Of course, all these folks were also incredibly kind, intelligent, wise, intellectually and personally humble, and (with great thanks on my end) gracious. I am so thankful to have known and learned from them, and I hope to continue to learn from them even as I leave this place. 

 

What are your plans for the near future?

After leaving Cornell, I plan to take a bit of a break from academia more broadly. I plan to spend a year out, hopefully working in some kind of public health role, before returning to graduate school to obtain my Masters of Public Health in some kind of social epidemiology. Afterwards, I plan to attend medical school and hope to become a family physician working in public and global health.

 

What do you think you'll miss most about Cornell/Ithaca after graduation?
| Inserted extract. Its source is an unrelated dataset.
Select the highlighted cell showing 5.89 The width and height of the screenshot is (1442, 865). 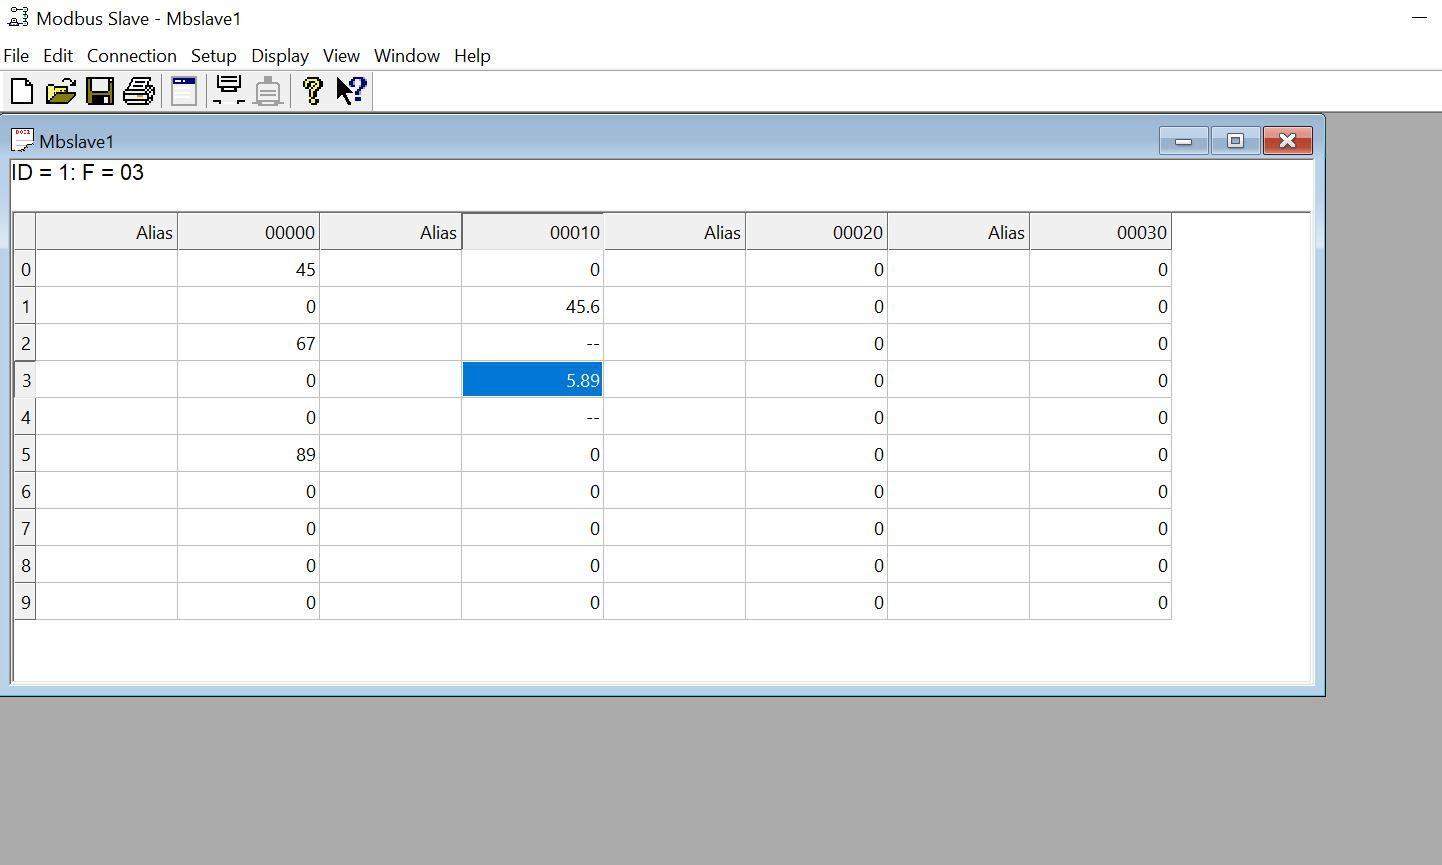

A cliché and very “anthropology” answer, but I will most miss the people. Some of the smartest, most innovative, and most down-to-earth individuals have surrounded me in this place over these years and I’ll miss the ability to interact with them on a daily basis. I will also miss the physical space of campus itself. Walking over waterfalls on my way to learn from some of the greatest minds on earth in old buildings that have been here for over a century is still such a great privilege; something I’ve dreamed about since I first saw Harry Potter. Also, as someone who loves the outdoors, I don’t know if I’ll be on a better campus for my personal tastes ever again. 

 

Do you have any advice for students new to Anthropology?

I think my biggest point of advice is twofold. 

First, refuse the false notion that you need to choose a narrow path in the discipline. In my opinion, because Anthropology as a profession is so geared toward graduate school, there can be a tendency to specialize very quickly. Don’t. Instead, take classes and read widely across the subfields. To me, the best readings in my courses are the ones that “bring it all together” in a way; work that demonstrates the interplay between our biology and our culture to more deeply understand who we are. 

Second, and perhaps more importantly, is that there is great value, purpose, and need in this field. Not just from the institutional perspective. Anthropology is remarkably well positioned to offer us insight and solutions within some of the most complex issues of today, and the way that it is applied is entirely up to us. So, no matter what field (academic or professional) it is that you go into, know that the toolkit you get from studying Anthropology is a way of thinking that is rarely found elsewhere in the world: to make the familiar strange and the strange, familiar. Use that toolkit no matter where you are or what you’re doing and you’ll always remain, in some form, an Anthropologist.